Producent zapewnia, że masa nie wymaga wypiekania jak zwyczajna modelina. Należy jednak pamiętać, aby niewykorzystaną masę przechowywać w szczelnym pojemniku, aby nie doprowadzić do jej wyschnięcia.

Po przeczytaniu tego wpisu stwierdzam, że wyszła z niego niezła reklama dla produktów marki Fimo, która specjalizuje się w tworzeniu mas do kreatywnego użytku. To moje drugie podejście do produktów marki Fimo i naprawdę ciężko znaleźć mi jakieś minusy. Na pewno wykorzystam pozostałą część masy przy tworzeniu dekoracji bożonarodzeniowych. Już mam kilka pomysłów na mini DIY. Masa modelarska to ciekawa alternatywa dla zwykłej plasteliny czy też modeliny. Dzięki temu, że przedmioty tworzone z niej nie pękają podczas wysychania i są estetyczne oraz gładkie zdecydowanie wygrywa z klasyczną modeliną.

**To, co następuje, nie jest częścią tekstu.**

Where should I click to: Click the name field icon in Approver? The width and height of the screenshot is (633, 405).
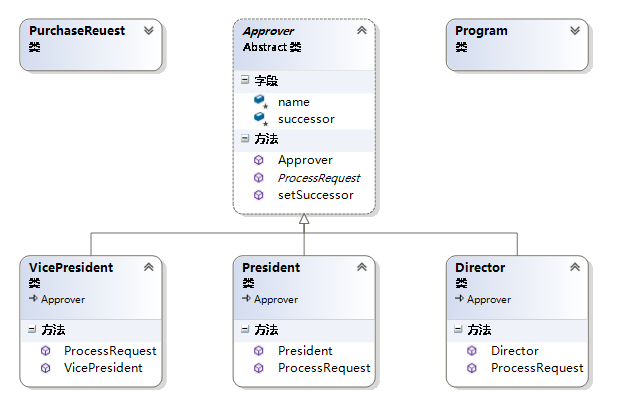[260, 101]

Jestem ciekawa czy wy używaliście kiedyś produktów tej firmy ? Macie na swoich stolikach nocnych specjalne miejsce na biżuterię ? Osobiście łańcuszek ściągam rzadko, ale podstawka świetnie sprawdza, kiedy przed snem zapomnę zdjąć bransoletki lub kolczyki i nie mam ochoty wychodzić już z łóżka.

Ściskam!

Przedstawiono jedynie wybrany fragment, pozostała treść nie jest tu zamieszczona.